**What you have to do**
Copy out the lines beginning with the one that contains "How do I perform: Click" and ending with the last line below, exactly as they stand. Pictures are not copied.

━━━━━━━━━━━━━━━━━━━━

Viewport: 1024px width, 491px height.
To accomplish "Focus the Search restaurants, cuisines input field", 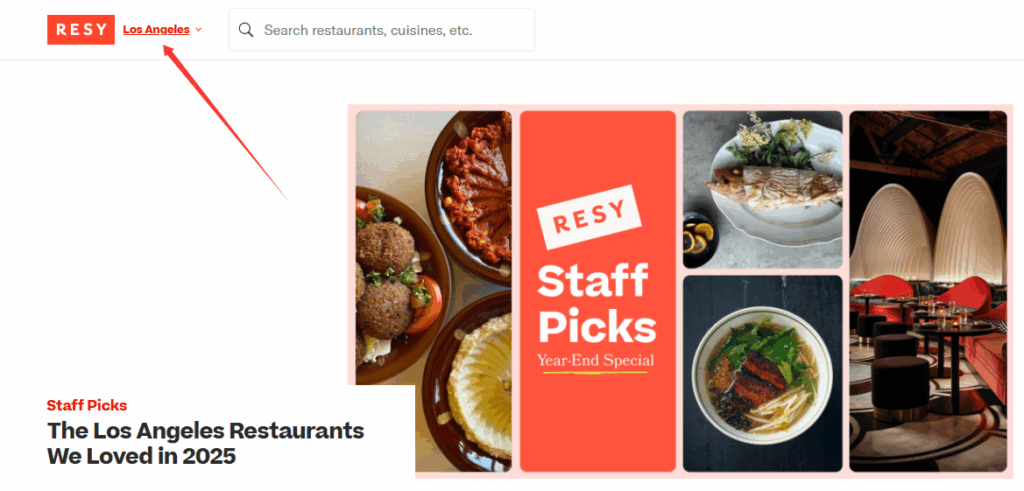I will (x=390, y=30).
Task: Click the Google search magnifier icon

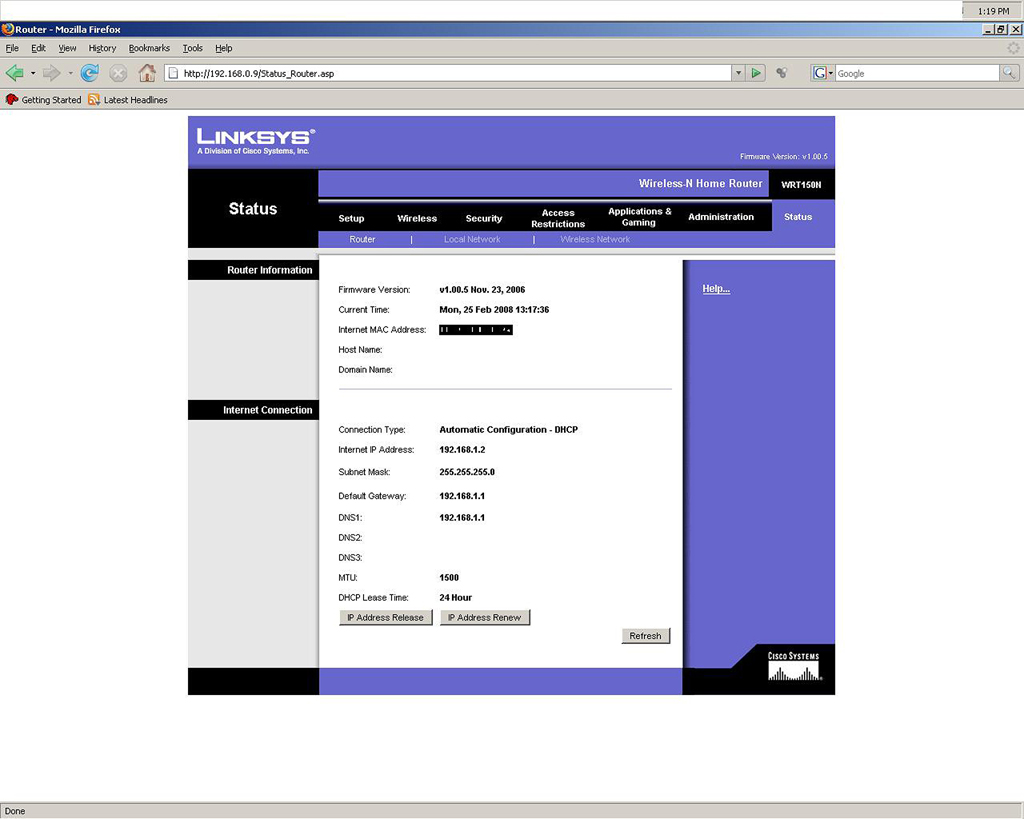Action: point(1009,73)
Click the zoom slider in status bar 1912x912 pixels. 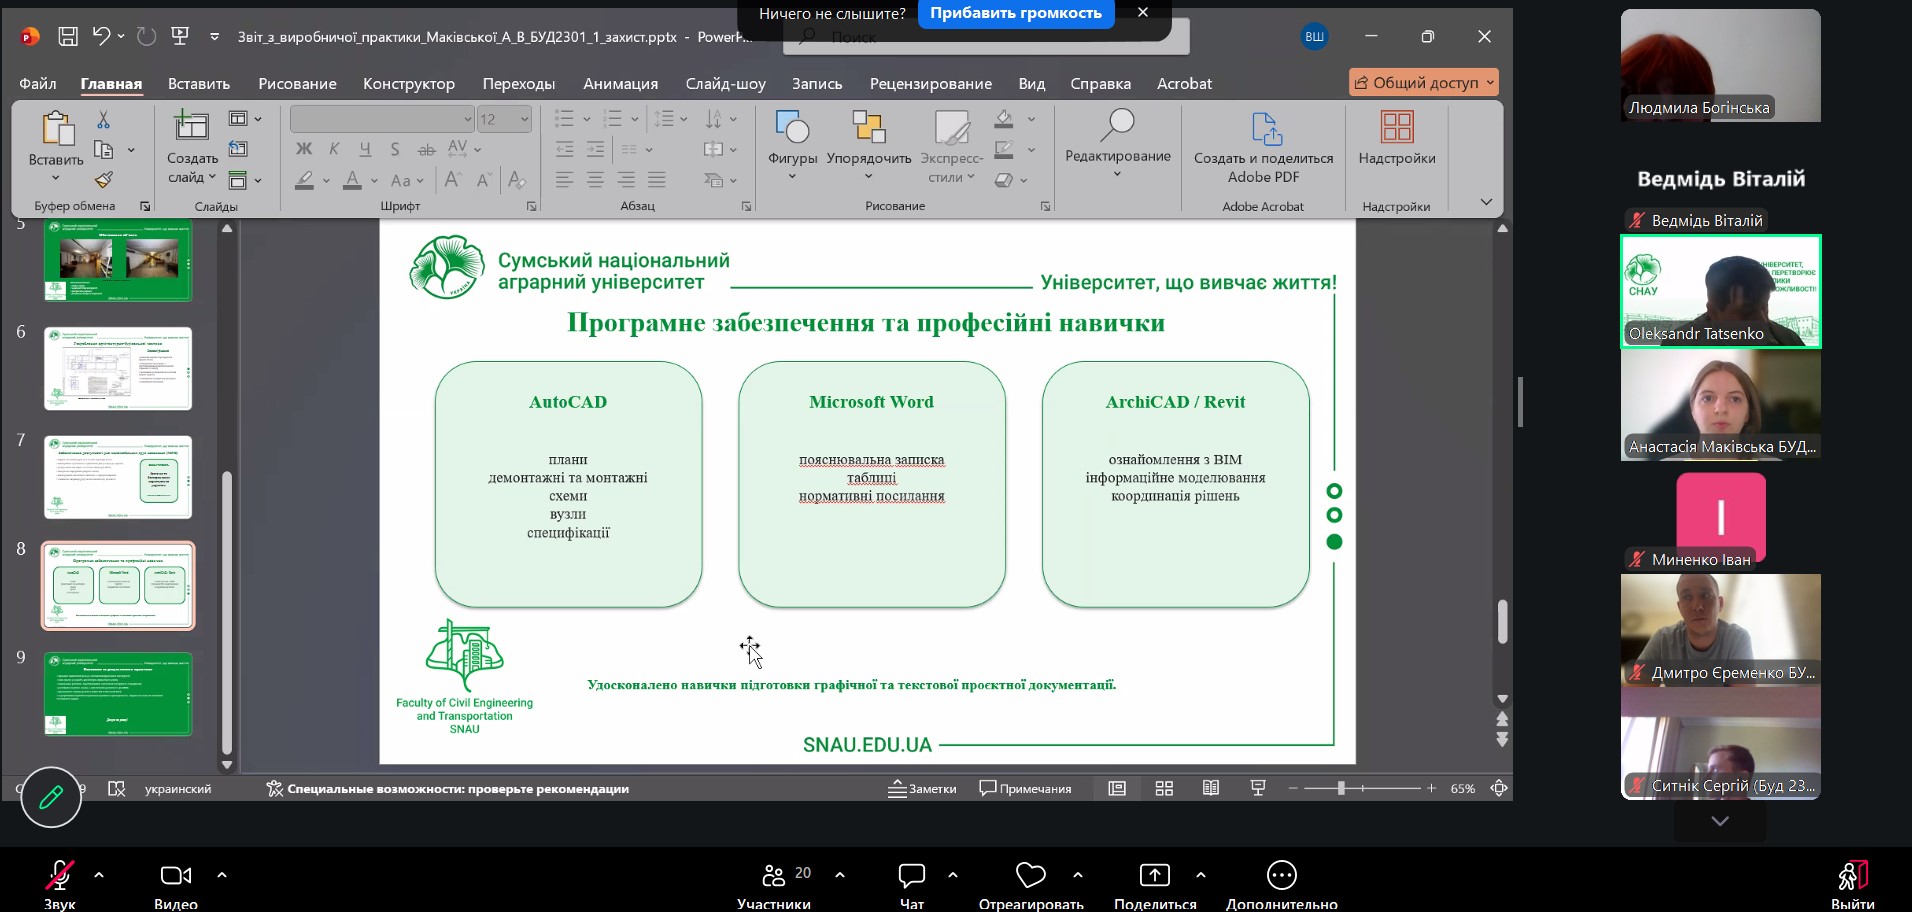[x=1362, y=788]
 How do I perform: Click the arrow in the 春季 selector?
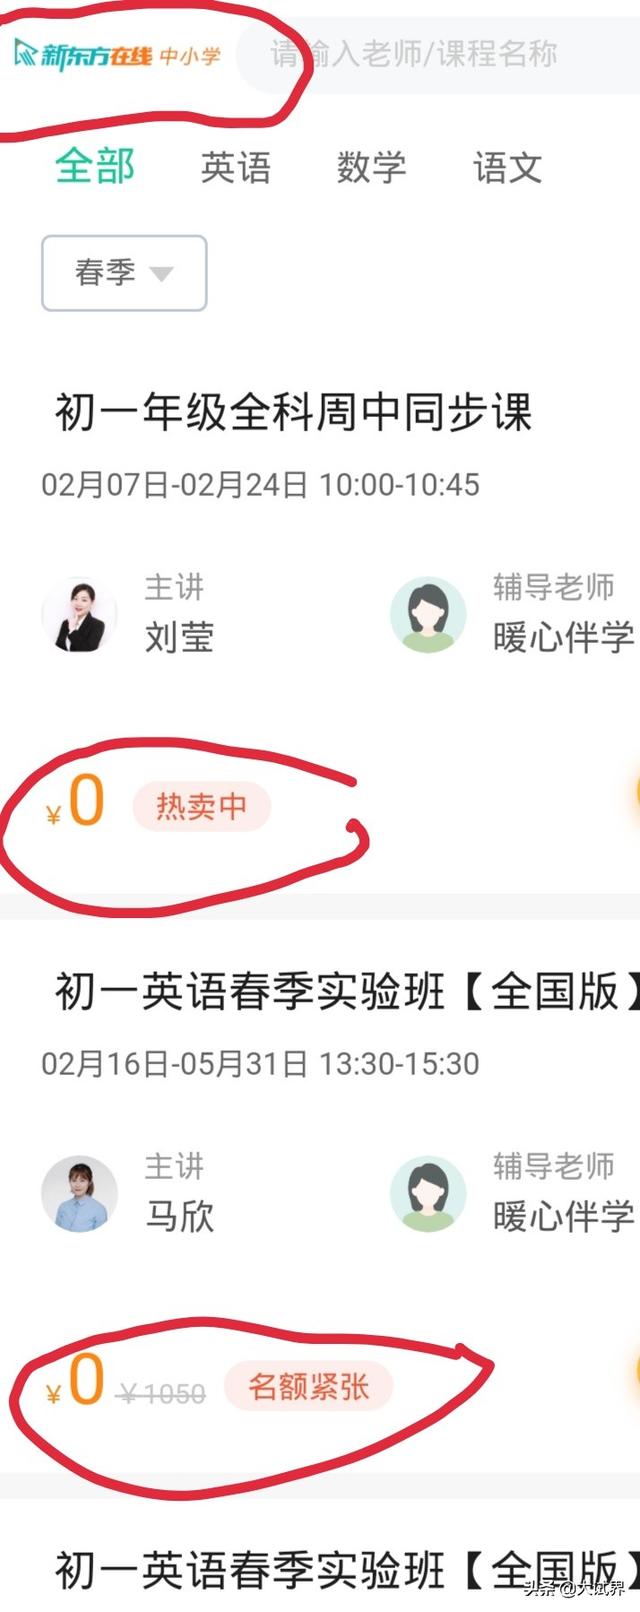pyautogui.click(x=161, y=274)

━━━━━━━━━━━━━━━━━━━━

**The answer**
 How do I perform: Click the arrow in the 春季 selector?
pyautogui.click(x=161, y=274)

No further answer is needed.